One of the major ways corporations operate is through shareholder maximization, or the belief that corporations’ main goal is to increase the stock value for their shareholders. Lynn Stout is a distinguished professor of corporate and business law at Cornell Law School and the author of “The Shareholder Value Myth.” She spoke with Marketplace host Lizzie O’Leary about why that belief might be misplaced.

On the dangers of focusing on share price:

Corporations were created to make it possible for humanity to pursue very large, long-term projects. They started off creating universities and building cathedrals. Then they moved on to opening up continents and building railroads. Today we’ve got corporations designing self-driving cars and even looking into commercial space transport. These are really big, really long-term projects. That’s what corporations are supposed to do, and that doesn’t involve paying attention to what the share price is tomorrow as opposed to today.

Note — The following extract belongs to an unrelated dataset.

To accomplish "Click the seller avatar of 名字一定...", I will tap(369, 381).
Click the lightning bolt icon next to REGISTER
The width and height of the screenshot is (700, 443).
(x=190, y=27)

On modern corporate law and shareholder value:

Modern corporate law is really clear that boards of directors have the discretion to do anything they think is in the best, long-run interest of the company. And if you doubt me, you can just listen to Justice Alito in the recent Hobby Lobby decision, writing for the majority. Justice Alito says, and I quote, ‘While it is certainly true that a central objective of for-profit corporations is to make money, modern corporate law does not require for-profit corporations to pursue profit at the expense of everything else, and many do not do so.'” It’s absolutely clear that corporate law does not require directors to maximize profits or share price.

On how federal legal changes affected the business sector:

One is a change in the tax code in 1993 that requires companies to tie their executive pay to a so-called objective metric. What’s the most obvious objective metric? Share price. So it’s federal law as much as anything that is driving CEOs to focus on short-term share price increases instead of long-term sustainability and good corporate performance.